Alternatively, the employer could go down the redundancy route and offer the employee suitable alternative employment at the new location. If the employee refuses, the employer could argue that the refusal was unreasonable and that the employee therefore lost the right to a statutory redundancy payment.
In some cases, it may be reasonable for the employee to refuse an alternative job and the employee (subject to length of service) would then be entitled to a statutory redundancy payment.
Employees normally need to have at least two years’ service to bring an unfair dismissal claim. In order to defend the claim, the employer would need to show a fair reason for the dismissal (such as redundancy or misconduct), and a fair process must have been followed.
In a redundancy case the employer must consult with the employees prior to making any decision to dismiss. Depending on the number of employees affected the employer could have a separate obligation to consult the workforce collectively.
The employer would also have a duty to consider suitable alternative roles for the employees.
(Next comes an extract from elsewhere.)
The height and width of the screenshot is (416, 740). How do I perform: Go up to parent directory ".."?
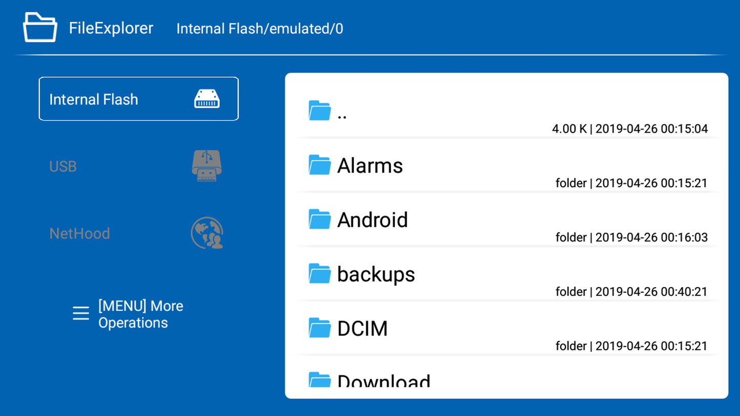(x=343, y=114)
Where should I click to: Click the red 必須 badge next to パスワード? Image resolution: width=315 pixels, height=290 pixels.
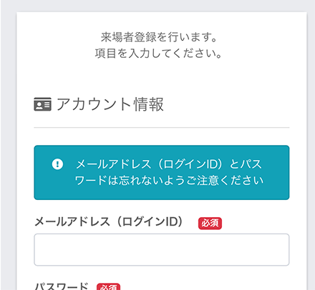pyautogui.click(x=108, y=286)
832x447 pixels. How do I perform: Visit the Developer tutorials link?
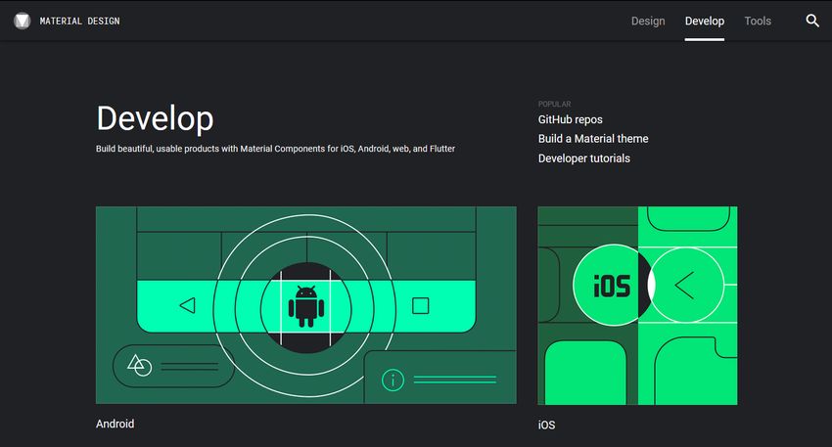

Depending on the circumstances, the duty could extend to searching for appropriate jobs at companies within the same group of the employer. If, for example, a London office was relocating to New York it might be reasonable to expect the employer to consider suitable roles in the New York office (as well as at other company offices).
On some occasions the employer may be required to carry out a fair selection process. This is more relevant though when businesses are reducing headcount rather than relocating.
This guide is intended for guidance only and should not be relied upon for specific advice.